Hadoop Tutorial 1.1 -- Generating Task Timelines

From dftwiki3
Revision as of 10:59, 18 April 2010 by Thiebaut (talk | contribs)
Jump to: navigation, search

--D. Thiebaut 15:59, 18 April 2010 (UTC)


This Hadoop tutorial shows how to generate Task Timelines similar to the ones generated by Yahoo in their report on the TeraSort experiment.

See the page on Hadoop/MapReduce tutorials for additional tutorials.


Introduction

In May 2009 Yahoo announced it could sort a Petabyte of dat in 16.25 hours and a Terabyte of data in 62 seconds using Hadoop running on 3658 processors in the first case, and 1460 in the second case [1]. In their report they show very convincing diagrams showing the evolution of the computation as a time-line of map, shuffle, sort, and reduce tasks as a function of time, an example of which is shown below.



MapReduceTaskTimeLine.png


The graph is generated by parsing one of the many logs generated by hadoop when a job is running, and is due to one of the authors of the Yahoo report cited above.

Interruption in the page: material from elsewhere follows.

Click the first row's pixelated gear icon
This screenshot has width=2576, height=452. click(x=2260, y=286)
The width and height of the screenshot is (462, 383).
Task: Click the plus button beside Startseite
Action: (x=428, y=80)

It's original name is job_history_summary.py, and is available from here. We have renamed it generateTimeLine.py.

Generating the Log

First run a MapReduce program. We'll use the WordCount program of Tutorial #1.

  • Run the word count program on your input directory where you have one or more text files containing large documents.
 hadoop jar /home/hadoop/352/dft/wordcount_counters/wordcount.jar org.myorg.WordCount dft6 dft6-output


  • When the program is over, find the log of the job you just ran in the log-history (If you are the only user at the moment, it will be the last job in the list.):
 ls -ltr ~/hadoop/hadoop/logs/history/ 

 -rwxrwxrwx 1 hadoop hadoop 35578 2010-04-04 14:38 hadoop1_1270135155456_job_201004011119_0014_hadoop_wordcount


  • Assume the file we're interested in is the 0014 one. Take a look at it
 less hadoop1_1270135155456_job_201004011119_0014_hadoop_wordcount


Note that it contains a wealth of information that is fairly cryptic and not necessarily easy to decypher.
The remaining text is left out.